A principios de los noventa, el centro político cogió fuerza, prometiendo ser una alternativa diferente a los dos bloques ideológicos que protagonizaron la Guerra Fría. Pero, con el pasar de los años, tanto la izquierda como la derecha se ‘reinventaron’, se moderaron y aprendieron a operar en el interior de las democracias y del libre mercado. Con esto, el centro perdió territorio ideológico y, desde entonces, nunca ha logrado venderse a sí mismo como algo distinto a lo que no es. Ha sido muy hábil a la hora de decirnos lo que no representa, pero nunca ha podido decirnos lo que sí representa. Si Hamlet fuera de centro diría: no ser para ser. Y Descartes diría: no existo, luego existo.
Como prueba de esto, basta recordar algunas de las respuestas que los proyectos de centro usan para definirse a sí mismos: estamos alejados de los extremos, alejados de la polarización, alejados de la rabia y del miedo… alejados de todo, pero próximos a nada; vecinos de todos lados, pero habitantes de ninguna parte.
La estrategia del centro –no ser para ser– quizás funcione en un performance de una galería de arte en el barrio San Felipe, pero no en la política; aquel sangriento pero apasionante ring de boxeo donde, ante todo, se exigen respuestas. Y, el centro nunca ha logrado responder de manera unificada y contundente a las preguntas de los ciudadanos, para así poder construirse a sí mismo como una ideología política. Los ciudadanos preguntan: ¿cambio o continuismo? ¿Más o menos aranceles? ¿Más o menos Estado? ¿Subsidiar oferta o demanda en la educación y la salud? ¿Es la familia la base de la sociedad o un legado más de arcaicos patriarcas? ¿Más castigos o más oportunidades? El centro siempre responde lo mismo: sí pero no, una respuesta que se aniquila a sí misma, y termina por arrastrar al centro a un silencioso vacío retórico.
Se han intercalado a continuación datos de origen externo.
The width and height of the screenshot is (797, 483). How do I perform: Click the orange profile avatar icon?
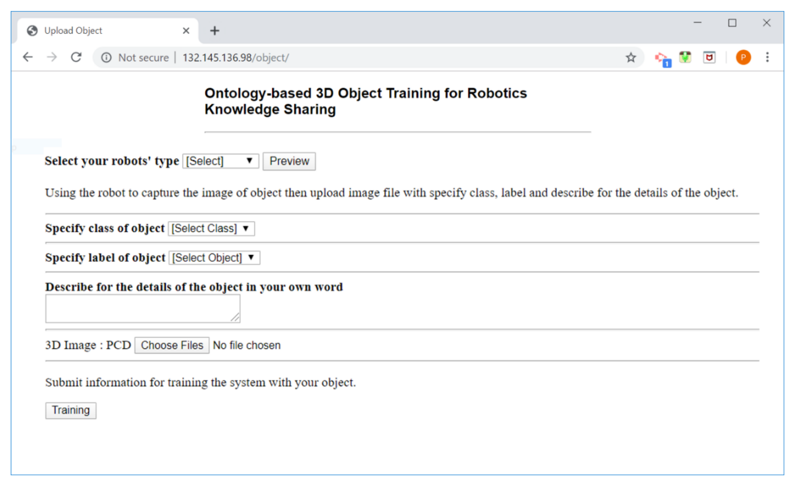pyautogui.click(x=743, y=58)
En Colombia, la estrategia del centro nunca le permitirá gobernar, pero sí tendrá la última palabra en la cada vez más apretada batalla entre la izquierda y la derecha.
Pero, en la política, los vacíos retóricos son maleables; tan maleables que se pueden ajustar a cualquier punto de vista. Por eso es que, en la actualidad, el centro se ha convertido no en una alternativa distinta a la izquierda y a la derecha, sino tan solo en aquello que termina por inclinar la balanza hacia alguno de los dos lados. El centro no es un proyecto político con vocación de poder, sino es quien le abre la puerta a la izquierda o a la derecha para que sean estos quien lo asuman.
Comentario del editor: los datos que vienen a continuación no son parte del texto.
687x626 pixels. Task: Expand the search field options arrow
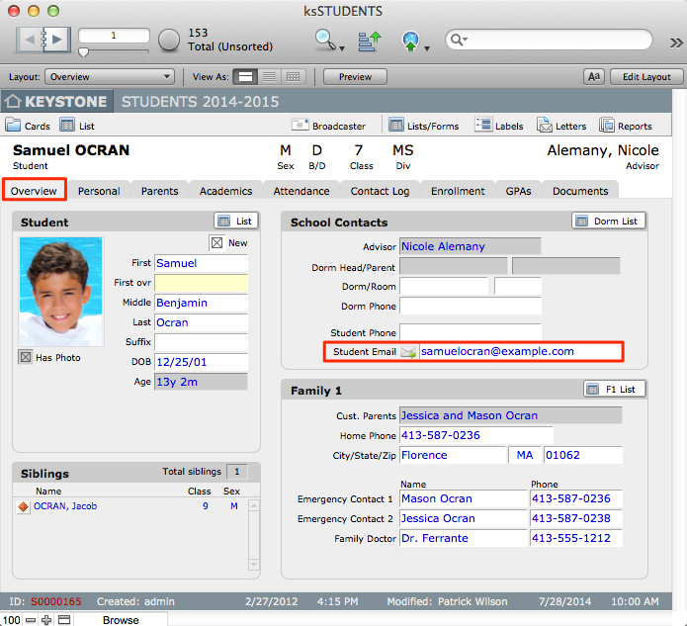[460, 41]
En el Reino Unido, por ejemplo, el partido de centro, los demócratas liberales, no han sido más que una marioneta de la coalición conservadora para trancar el regreso de los laboristas al poder. En Alemania, el partido verde y los liberales pasan de coaliciones de izquierda a coaliciones de derecha como monedas de poco valor y alta circulación. En Estados Unidos, el centro, en cabeza de senadores demócratas como Joe Manchin, no cumple otra función distinta a la de entorpecer los proyectos de su propio partido. De no ser por el centro, Biden habría podido convertir al Estados Unidos pospandémico en el estado de bienestar más ambicioso desde el New Deal de Roosevelt.
En Colombia, la estrategia del centro nunca le permitirá gobernar, pero sí tendrá la última palabra en la cada vez más apretada batalla entre la izquierda y la derecha. No hay nadie que actualmente represente la naturaleza del centro mejor que César Gaviria, una cenicienta descalza esperando a ver si este año se pone Crocs o Ferragamo. Otras cenicientas centristas como Rodrigo Lara y Carlos Negret ya se pusieron un par de Crocs del continuismo.
El lugar de personas tan valiosas para la política nacional como Sergio Fajardo, Alejandro Gaviria y Humberto de la Calle reside no en el centro, sino en la lucha por redelimitar el significado de una nueva izquierda. Solo así dejarán de ser cenicientas descalzas para convertirse en cenicientas insurrectas y derrocar, de una vez por todas, la tiranía del príncipe.